Monday, June 27, 2005

YAPC 2005 Day One

This week I'm attending the North American YAPC (Yet Another Perl Conference) in Toronto. This is my first YAPC, since I didn't make it to Buffalo last year.

It's an interesting display of organizational prowess, so far. Last night the schedule said we could register between 22:00 and 23:00, but when we arrived there were no registration personnel to be found. The conference organizers present had no keys to the room with the nametags and t-shirts. The next morning, when we returned to register, one of the staffers put out a call for a video camera to record the proceedings (or at least the keynote).

We're now into the "opening ceremonies", scheduled for 9:00 but beginning at 9:30. Glad it's not me trying to organize this thing--I'd be frazzled silly.

Keynote: Larry Wall

Larry opened his remarks with a picture of the Golden Gate Bridge, and described his talk as "bridges and other things". His focus was on the idea of building communities, particularly of course the Perl community. He suggested that the right questions for OSS authors to ask are:

        * Who will naturally be interested in my project?
        * Who are we accidentally/purposely excluding from our project?
        * Who should lead/follow/contribute?

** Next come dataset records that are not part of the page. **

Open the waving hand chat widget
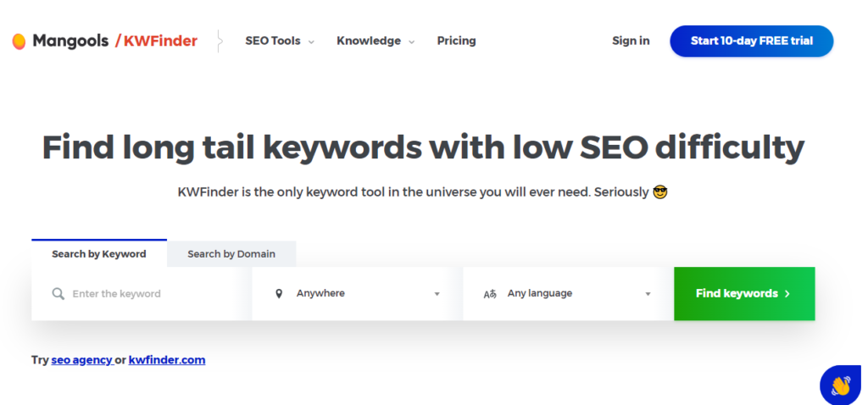868x405 pixels. 840,386
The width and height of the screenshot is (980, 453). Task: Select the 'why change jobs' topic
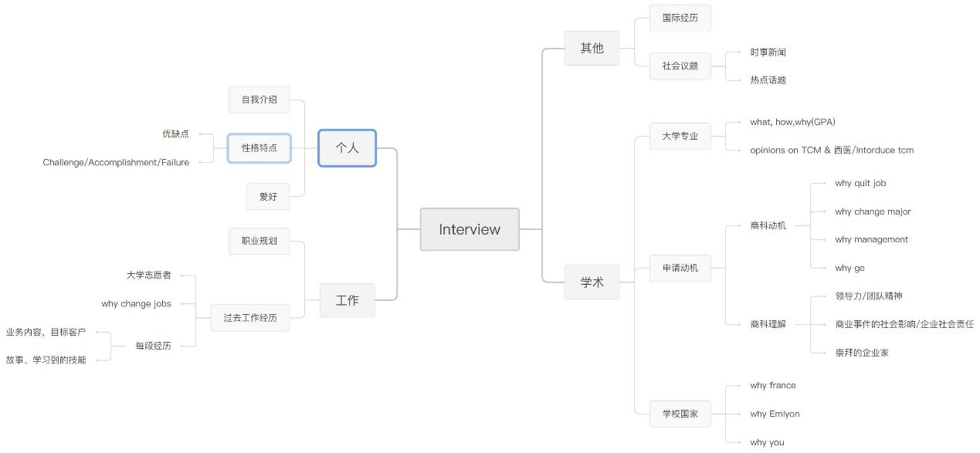click(x=137, y=303)
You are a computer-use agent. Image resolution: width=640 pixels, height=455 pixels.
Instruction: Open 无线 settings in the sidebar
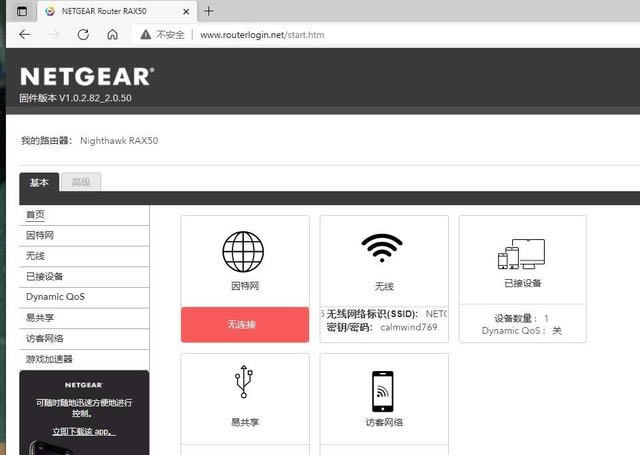(35, 256)
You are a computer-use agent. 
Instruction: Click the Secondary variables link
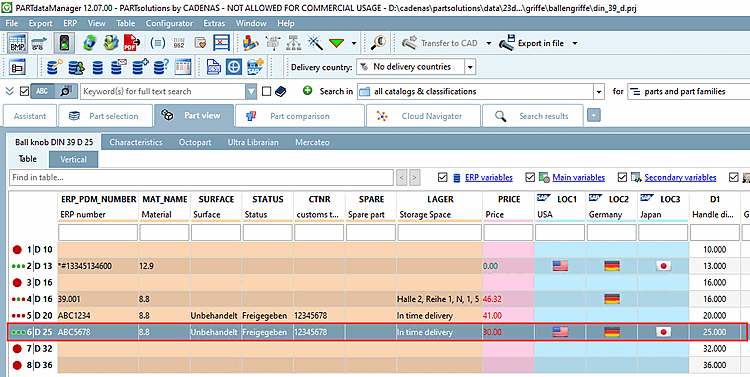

        * What is the goal of our community?
        * What can people contribute?
        * What are the community's rules and structure?
        * What's in it for the volunteers?

        * Where will the community meet in cyber/physical space?
        * Where can sub-communities form, either by design or spontaneously?

        * When is it too soon to form a community?
        * When does the community reach a "tipping point"?
        * When is it time to form sub-communities?
        * When is the right time to fork?
        * When are we done?

        * Why do we really want a community?
        * Why do people join and leave the community?
        * Why do people fight and stop fighting?

        * How do we do it?

On the question of when to form a community, Larry remarked that in the first days of Perl, users proposed that Larry start a Perl newsgroup. He resisted this request for about a year, because he wanted Perl users to infest the shell-users' newsgroups. As a result, Perl users promoted Perl by injecting Perl-ish solutions in addition to shell-ish ones.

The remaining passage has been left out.